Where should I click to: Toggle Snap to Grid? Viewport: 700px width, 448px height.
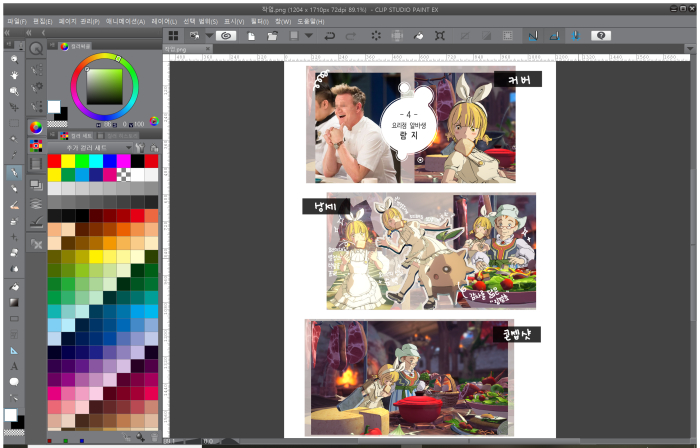click(x=576, y=35)
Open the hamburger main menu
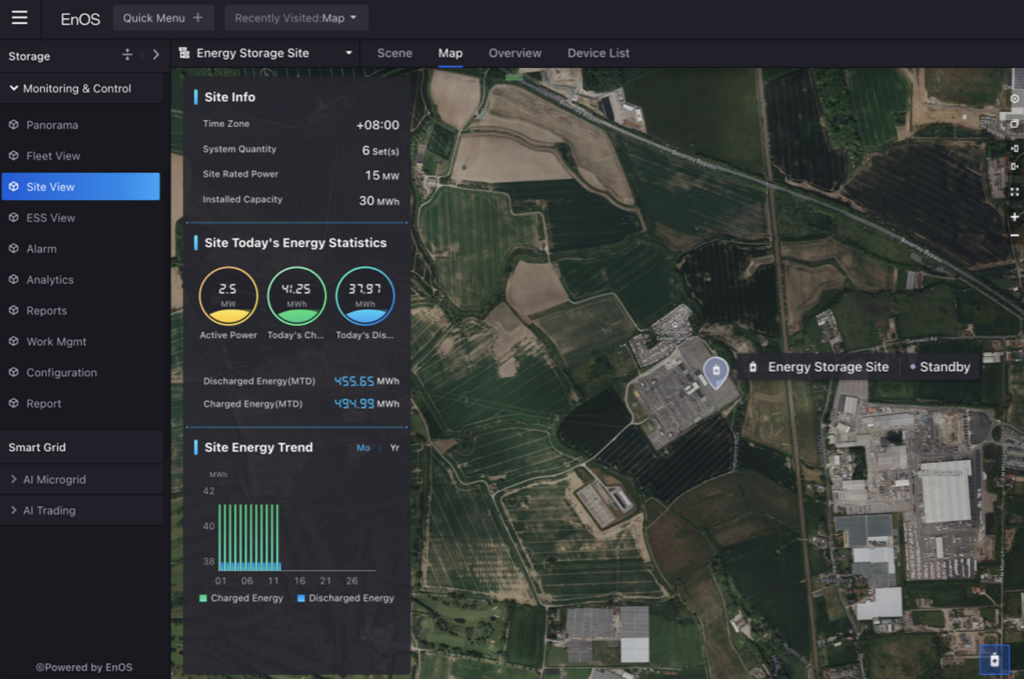The image size is (1024, 679). [19, 18]
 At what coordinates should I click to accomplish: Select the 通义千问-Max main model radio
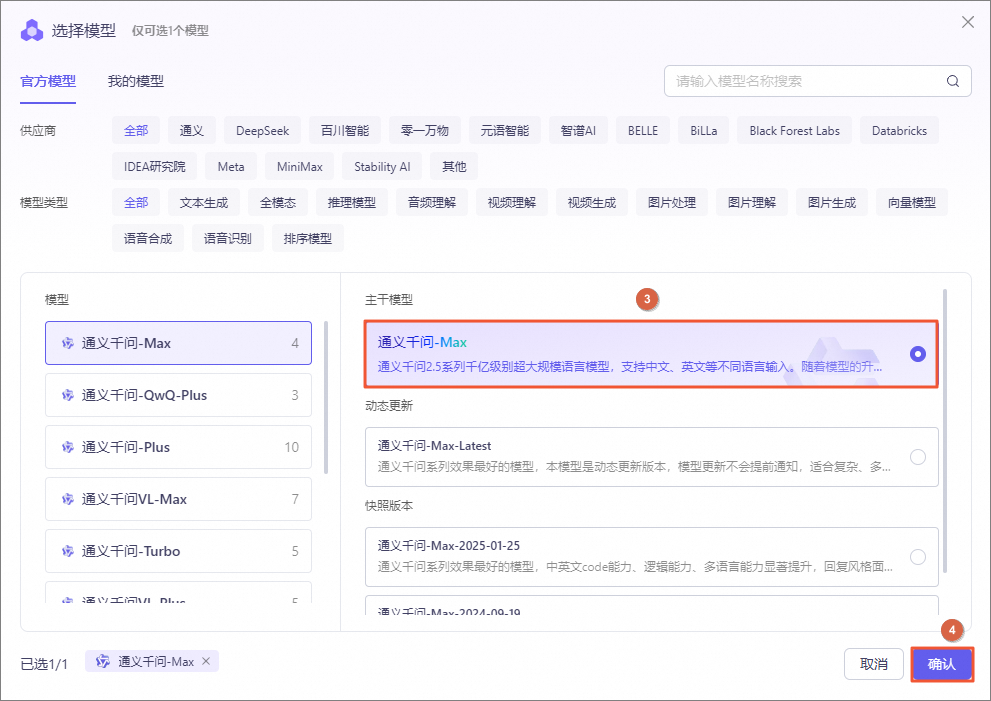click(917, 354)
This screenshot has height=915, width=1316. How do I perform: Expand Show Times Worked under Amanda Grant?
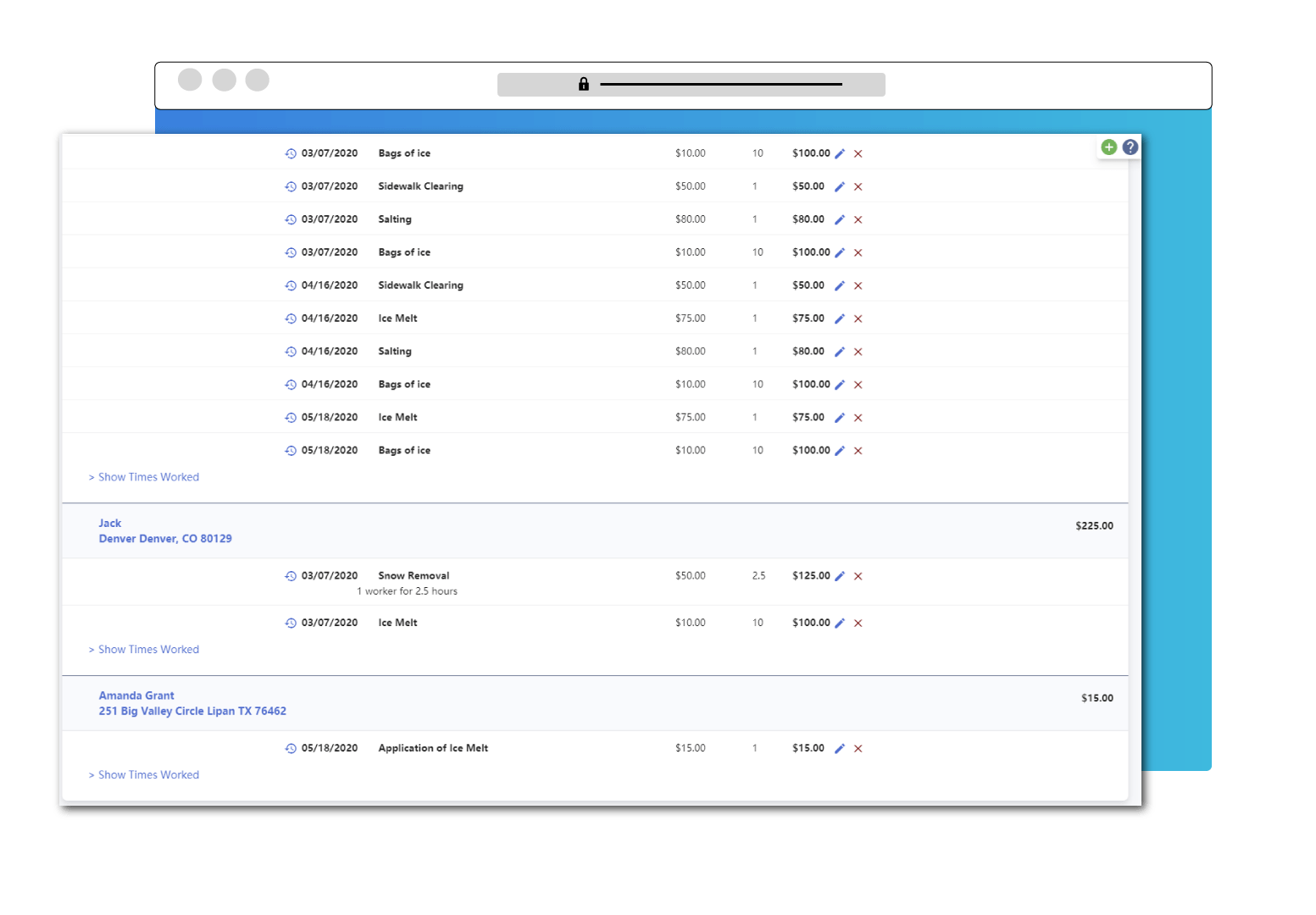(x=147, y=775)
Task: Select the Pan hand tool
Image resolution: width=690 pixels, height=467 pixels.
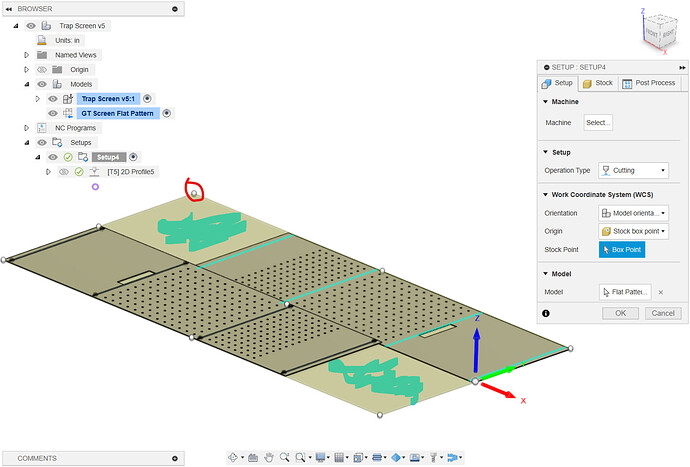Action: (268, 457)
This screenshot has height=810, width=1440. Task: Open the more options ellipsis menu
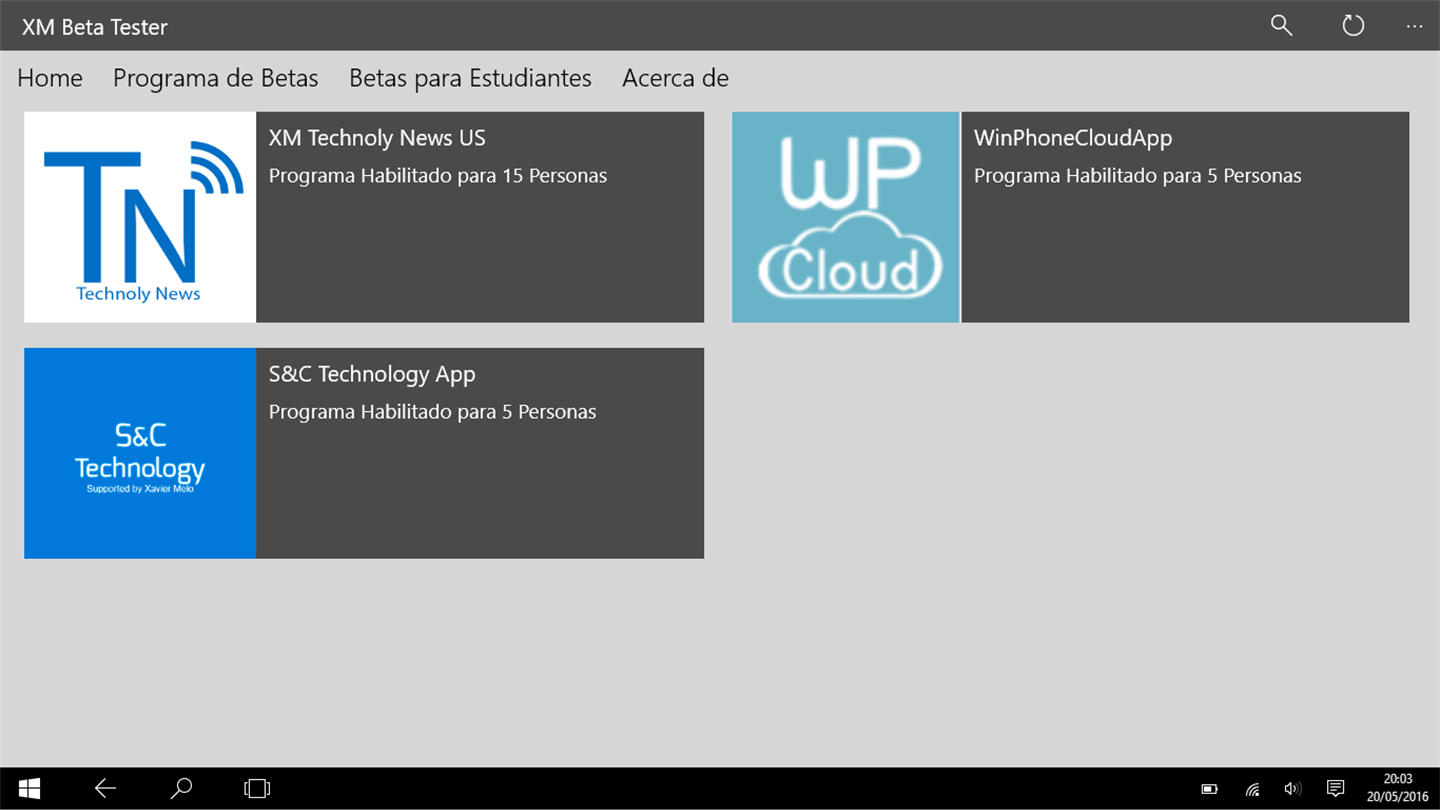point(1414,26)
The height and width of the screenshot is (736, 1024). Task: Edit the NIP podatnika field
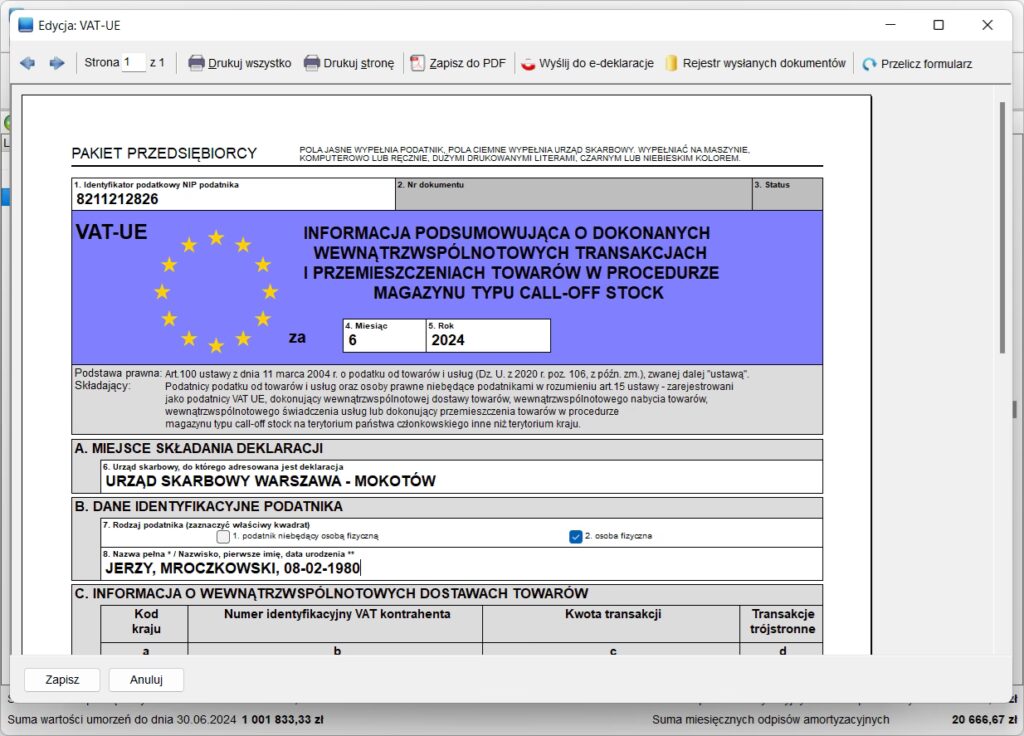pos(232,199)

============

TASK INSTRUCTIONS: Using the data above, retype exactly and only the lines from the one containing "Open the hamburger main menu" up to and including the one containing "Task: Select the Pan hand tool", with no pictures carried over.

OUTPUT OF THE EXERCISE:
Open the hamburger main menu
The image size is (1024, 679). [19, 18]
 At what coordinates should I click to accomplish: Select the 通义千问-Max main model radio
click(917, 354)
This screenshot has height=915, width=1316. How do I perform: Expand Show Times Worked under Amanda Grant?
(x=147, y=775)
Task: Select the Pan hand tool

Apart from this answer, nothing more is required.